Veterans Affairs Watchdog Finds Significant Problems in VA Caregiver Program

Report comes as caregiver program is set to expand

Senate Veterans Affairs ranking member Jon Tester, D-Mont.., said the inspector general report highlights the fact that the VA needs to get its act together on the caregiver program. (Sarah Silbiger/CQ Roll Call file photo)

Family caregivers seeking help from the Department of Veterans Affairs encountered extended wait times and spotty aid from the agency, according to a new report from the VA’s Office of Inspector General.

The OIG investigation found that 65 percent of the more than 1,800 applicants between January and September 2017 were forced to wait longer than the required 45-day timeframe to be approved for the program. Fifty-five percent of the applicants waited between three and six months for approval, while 14 percent waited even longer, according to thereport released Thursday.

The problematic findings come as the VA ramps up resources to extend the program — which currently only applies to veterans who served after 9/11 — to veterans of all eras at a cost of $21.4 billion over the next five years.

The program’s costs have ballooned since its inception in 2012, reaching $396 million in stipends last year, as more veterans enroll.

Family members of veterans in the program are entitled to assistance such as monthly stipends and care coordination services.

The department has faced scrutiny as it deals with persistent vacancies within its ranks, a problem that will become more important as the program expands.

As part of its investigation, the OIG also determined that support coordinators failed to consistently monitor the health of half of the 1,600 veterans it discharged from the program during that time. Inadequate staffing levels in the Veterans Health Administration contributed to the problems, the government watchdog concluded, as did a lack of administrative procedures.

“VHA failed to effectively run the Family Caregiver Program because it did not establish governance that promoted accountability for program management,” the OIG wrote.

The VA said it is establishing procedures and guidelines to address the issues.

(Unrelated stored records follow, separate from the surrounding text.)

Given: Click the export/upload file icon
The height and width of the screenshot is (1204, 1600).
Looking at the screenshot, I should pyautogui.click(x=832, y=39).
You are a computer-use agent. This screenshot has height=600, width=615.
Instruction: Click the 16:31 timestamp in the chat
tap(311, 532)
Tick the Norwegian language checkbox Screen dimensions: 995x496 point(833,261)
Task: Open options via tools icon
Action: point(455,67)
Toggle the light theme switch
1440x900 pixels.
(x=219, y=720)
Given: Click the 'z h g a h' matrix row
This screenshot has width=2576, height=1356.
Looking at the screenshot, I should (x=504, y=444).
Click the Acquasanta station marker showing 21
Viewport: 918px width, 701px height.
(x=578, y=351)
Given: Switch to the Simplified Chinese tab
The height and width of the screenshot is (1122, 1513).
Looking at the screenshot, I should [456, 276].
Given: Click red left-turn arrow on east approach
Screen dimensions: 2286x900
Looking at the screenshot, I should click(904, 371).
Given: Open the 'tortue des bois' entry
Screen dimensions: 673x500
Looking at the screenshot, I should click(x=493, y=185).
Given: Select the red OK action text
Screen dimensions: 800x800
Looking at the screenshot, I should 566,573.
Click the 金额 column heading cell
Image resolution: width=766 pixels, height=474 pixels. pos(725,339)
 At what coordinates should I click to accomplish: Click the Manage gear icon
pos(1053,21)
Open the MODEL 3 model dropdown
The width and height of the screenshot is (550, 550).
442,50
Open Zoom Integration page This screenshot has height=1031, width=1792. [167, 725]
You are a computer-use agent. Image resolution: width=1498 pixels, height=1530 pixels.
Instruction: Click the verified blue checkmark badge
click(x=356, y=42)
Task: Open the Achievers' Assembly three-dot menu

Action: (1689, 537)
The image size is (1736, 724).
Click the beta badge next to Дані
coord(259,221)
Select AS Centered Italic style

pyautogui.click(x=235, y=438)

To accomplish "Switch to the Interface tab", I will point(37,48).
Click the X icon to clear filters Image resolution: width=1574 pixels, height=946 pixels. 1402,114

The lack of oversight also cost the program. The investigation found that 4 percent of veterans were determined to be ineligible after they had already been accepted, resulting in $4.8 million in inappropriate payments to their caregivers.

The report comes after stories of inappropriate terminations last year prompted the VA to briefly suspend discharges from the program.

“The VA has one year before our bipartisan VA MISSION Act expands the Caregiver Support Program to veterans of all eras,” Senate Veterans Affairs ranking member Jon Tester, D-Mont., said in a statement. “The VA knows what it must do before then: fix it.”